The only thing that didn't appear to work for me was the code selection. It would only allow selecting the whole code block, and not toggle to allow selecting only a portion. Other than that the animations appeared fine to me as well.
Those CSS animations would be a success in the web of the old days. Reminds me of the whole rounded borders thing: all those hacks and loops to make it work in all browsers (transparent images in the corners, lol), and then finally when there's wide browser support, rounded borders were already out of fashion
None of the examples in the article work with js disabled.
I'll say more generally, that as much as I love all the cool things CSS is capable of these days, I think it's gotten to the point where now I want a CSS blocker the same way I block ads and JS by default, ideally something that lets me enable only a sane subset of CSS while blocking everything else.
I keep meaning to write one for firefox, but I really don't have the time, and I'm honestly hoping somebody comes along and beats me to it.
This reminds me of the time I removed tyres from my car’s wheels. I want the predictability of my horse drawn cart back. A wheel breaks, I just take a hammer and some nails to it. Galvanised rubber and metallurgy is something I don’t understand so it must be bad.
> This reminds me of the time I removed tyres from my car’s wheels. I want the predictability of my horse drawn cart back. A wheel breaks, I just take a hammer and some nails to it. Galvanised rubber and metallurgy is something I don’t understand so it must be bad.
I understand CSS and I've done a fair bit of webdesign myself. CSS has evolved to the point where it can be used abusively. Hell, some consider it turing complete (https://github.com/brandondong/css-turing-machine).
CSS can be used for ads, fingerprinting, and exploits. There are perfectly valid reasons for wanting a little less functionality while still allowing for some basic styling.
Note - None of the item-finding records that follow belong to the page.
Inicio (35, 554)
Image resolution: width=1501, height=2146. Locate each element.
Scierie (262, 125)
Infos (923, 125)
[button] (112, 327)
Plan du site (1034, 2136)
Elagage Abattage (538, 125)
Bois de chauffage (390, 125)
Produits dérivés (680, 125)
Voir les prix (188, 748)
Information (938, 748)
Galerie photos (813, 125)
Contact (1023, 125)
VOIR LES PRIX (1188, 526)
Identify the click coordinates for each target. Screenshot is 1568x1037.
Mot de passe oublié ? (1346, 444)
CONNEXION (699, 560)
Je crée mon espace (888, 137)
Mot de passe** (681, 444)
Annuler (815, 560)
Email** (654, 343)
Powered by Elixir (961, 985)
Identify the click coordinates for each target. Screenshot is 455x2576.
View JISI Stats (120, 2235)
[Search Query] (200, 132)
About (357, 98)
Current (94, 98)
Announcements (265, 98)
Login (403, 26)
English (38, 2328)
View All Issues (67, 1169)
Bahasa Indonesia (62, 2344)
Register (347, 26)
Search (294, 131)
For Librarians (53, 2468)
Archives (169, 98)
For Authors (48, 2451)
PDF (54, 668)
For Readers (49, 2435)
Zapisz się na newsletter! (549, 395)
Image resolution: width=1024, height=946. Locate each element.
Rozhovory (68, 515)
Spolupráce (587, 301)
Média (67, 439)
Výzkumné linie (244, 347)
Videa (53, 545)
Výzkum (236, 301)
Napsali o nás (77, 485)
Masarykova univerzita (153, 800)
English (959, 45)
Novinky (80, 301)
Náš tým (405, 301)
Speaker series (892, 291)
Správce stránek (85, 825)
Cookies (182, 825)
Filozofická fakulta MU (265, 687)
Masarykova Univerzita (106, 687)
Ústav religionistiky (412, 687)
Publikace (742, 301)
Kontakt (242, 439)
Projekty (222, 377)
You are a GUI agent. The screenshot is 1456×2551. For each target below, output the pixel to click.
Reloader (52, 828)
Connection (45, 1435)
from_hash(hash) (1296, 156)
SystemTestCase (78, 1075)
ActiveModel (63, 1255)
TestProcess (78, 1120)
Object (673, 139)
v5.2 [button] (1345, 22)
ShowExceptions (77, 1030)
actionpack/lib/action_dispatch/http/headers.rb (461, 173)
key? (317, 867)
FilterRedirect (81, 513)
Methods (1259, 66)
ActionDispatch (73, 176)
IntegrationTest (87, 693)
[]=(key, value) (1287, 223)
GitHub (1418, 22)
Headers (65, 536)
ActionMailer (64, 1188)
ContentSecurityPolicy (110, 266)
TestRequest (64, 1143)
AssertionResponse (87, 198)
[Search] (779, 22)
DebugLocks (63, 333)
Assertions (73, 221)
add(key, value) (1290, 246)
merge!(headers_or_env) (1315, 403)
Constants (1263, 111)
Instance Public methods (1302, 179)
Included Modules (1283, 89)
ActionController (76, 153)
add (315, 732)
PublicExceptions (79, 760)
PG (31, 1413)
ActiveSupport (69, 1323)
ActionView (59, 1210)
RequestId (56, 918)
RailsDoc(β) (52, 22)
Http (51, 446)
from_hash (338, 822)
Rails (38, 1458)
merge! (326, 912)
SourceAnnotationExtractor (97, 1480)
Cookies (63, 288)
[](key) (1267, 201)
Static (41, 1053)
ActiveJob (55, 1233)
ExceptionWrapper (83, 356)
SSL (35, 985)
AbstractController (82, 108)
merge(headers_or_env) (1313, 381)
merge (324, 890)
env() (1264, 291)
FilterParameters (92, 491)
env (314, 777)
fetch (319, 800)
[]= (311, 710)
I mean, it's cool that there are computer games written in pure CSS and other neat tricks, but sometimes you just want a browser to behave itself even in hostile spaces. If that makes my heavily locked down browser a "horse drawn cart" I'm happy to trot forward.
Codepen is certainly part of it. Lots of boxes with nothing inside but centered text saying things like "See the Pen Spooky Boo! by Will Boyd (@lonekorean) on CodePen."
Nothing on that page animates for me, although I'm sure that's my fault. CSS should work, but I've got a whole lot more than just JS disabled in this browser too. For what it's worth I tried to search the page for the words "ghost" "table" and "price" and couldn't find any mention.
Probably because: "i did something unspecified and now it doesn't work" is kind of an annoying comment. More to the point, nobody promised that the page doesn't use javascript, just that the techniques presented do not need js in principle.
It's just weird to me how often people who have their own websites and are perfectly capable of self-hosting demos of things that don't require javascript make the decision to instead use a website to showcase them that requires JS to work or be visible at all.
I fully understand my configuration is unusual. I don't think it's unusual to expect that a certain number of people who don't use JS would be interested in a site that offers cool CSS tricks that don't require it, so it's strange to see those same people being unnecessarily excluded. To the writer's credit they have some source available in their article at least.